10-year, $52 billion gas tax coming to San Diego


Sally Poppe, right, demonstrates filling her car at the hydrogen fuel station on Oct. 21, 2014 at Hydrogen Frontier Inc. in Burbank, Calif., owned by her husband Dan Poppe, left. Automakers are turning to another new technology – hydrogen fuel cells that have zero emissions.

Abby Hines, Staff Writer

The cost of living in San Diego will be increasing this upcoming Fall. Effective Nov. 1, 2017 will be a 12 cent tax on every gallon of gas. Gov. Jerry Brown and Democratic legislative leaders of California passed a bill in hopes to succeed in a 10-year, $52 billion plan to fix roads within the San Diego community.

The proposed 10-year plan, approved on April 28, also includes a 20 cent per gallon tax on diesel fuel, increasing registration fees within a specific scale, and an additional $100 annual fee on emission-free vehicles to compensate for the fuel they don’t consume. The zero-emission vehicle registration fee will take effect on July 1, 2020.

Gas prices in San Diego are among some of the highest in the nation and an additional tax is worrisome to many. There have been growing concerns from numerous San Diego college students on how the tax will hinder their monthly expenses and budgeting, especially impacting those who support themselves.

Mesa student, Aleyah Glasper, 18, said, “Even though it’s only 12 cents, that money can go a long way and really adds up.” Glasper’s friend Leiloa Ulut, 18, chimed in, “I am just hearing this now and I’m wondering why they haven’t let college students like us know about it before.”

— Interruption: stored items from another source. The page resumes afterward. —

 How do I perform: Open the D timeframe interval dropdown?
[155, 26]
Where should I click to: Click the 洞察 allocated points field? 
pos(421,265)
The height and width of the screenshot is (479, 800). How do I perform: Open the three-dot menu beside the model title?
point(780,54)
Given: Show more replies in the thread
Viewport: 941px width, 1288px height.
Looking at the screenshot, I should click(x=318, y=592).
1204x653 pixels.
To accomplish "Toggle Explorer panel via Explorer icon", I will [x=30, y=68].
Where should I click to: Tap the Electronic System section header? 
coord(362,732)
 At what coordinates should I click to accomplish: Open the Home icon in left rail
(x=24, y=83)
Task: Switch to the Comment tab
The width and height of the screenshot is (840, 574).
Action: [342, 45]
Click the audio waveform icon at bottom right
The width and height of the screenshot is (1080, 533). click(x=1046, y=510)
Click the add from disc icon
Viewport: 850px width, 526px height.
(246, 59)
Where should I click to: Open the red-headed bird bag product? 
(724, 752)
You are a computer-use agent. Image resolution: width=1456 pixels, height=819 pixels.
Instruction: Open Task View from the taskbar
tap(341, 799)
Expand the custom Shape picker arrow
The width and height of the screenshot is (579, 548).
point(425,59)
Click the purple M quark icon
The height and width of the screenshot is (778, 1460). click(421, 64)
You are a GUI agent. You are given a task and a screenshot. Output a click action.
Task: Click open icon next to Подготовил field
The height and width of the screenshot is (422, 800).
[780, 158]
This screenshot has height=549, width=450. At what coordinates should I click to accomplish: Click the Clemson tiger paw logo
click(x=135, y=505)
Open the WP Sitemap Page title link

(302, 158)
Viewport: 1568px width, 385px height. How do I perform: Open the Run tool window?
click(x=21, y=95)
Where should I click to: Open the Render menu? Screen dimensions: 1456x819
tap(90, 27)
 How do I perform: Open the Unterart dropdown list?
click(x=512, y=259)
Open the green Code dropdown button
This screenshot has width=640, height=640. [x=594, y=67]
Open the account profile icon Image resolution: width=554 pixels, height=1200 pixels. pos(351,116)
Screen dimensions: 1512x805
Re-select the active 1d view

Ulut continued expressing the impact that the tax will have on college students and the ability or inability for students to afford the trip to school. She explained how even if she isn’t driving, someone is and eventually she will be paying into it, and how it will be harder to get around with increasing prices.

According to Victoria, a 20-year-old student at Mesa, the upcoming tax, “is frustrating how we have tried to put money towards fixing transportation in the past but we haven’t seen the proof of our money being spent as promised, and now people who drive are paying for those who aren’t driving or having to pay into the tax.”

Not only will the tax improve road maintenance but it will also provide funding for park and recreation organizations, as well as rehabilitation programs. According to the official Legislative Counsel’s Digest, “This bill would annually set aside $200,000,000 of the funds available for the program to fund road maintenance and rehabilitation purposes in counties that have sought and received voter approval,”

Gov. Jerry Brown’s office called the bill “a landmark road repair and transportation investment package” that will go towards fixing roads, freeways and bridges. Unfortunately for San Diego commuters, the money will not be funding projects to increase the number of highway lanes, which is a concern with the steadily growing San Diego population.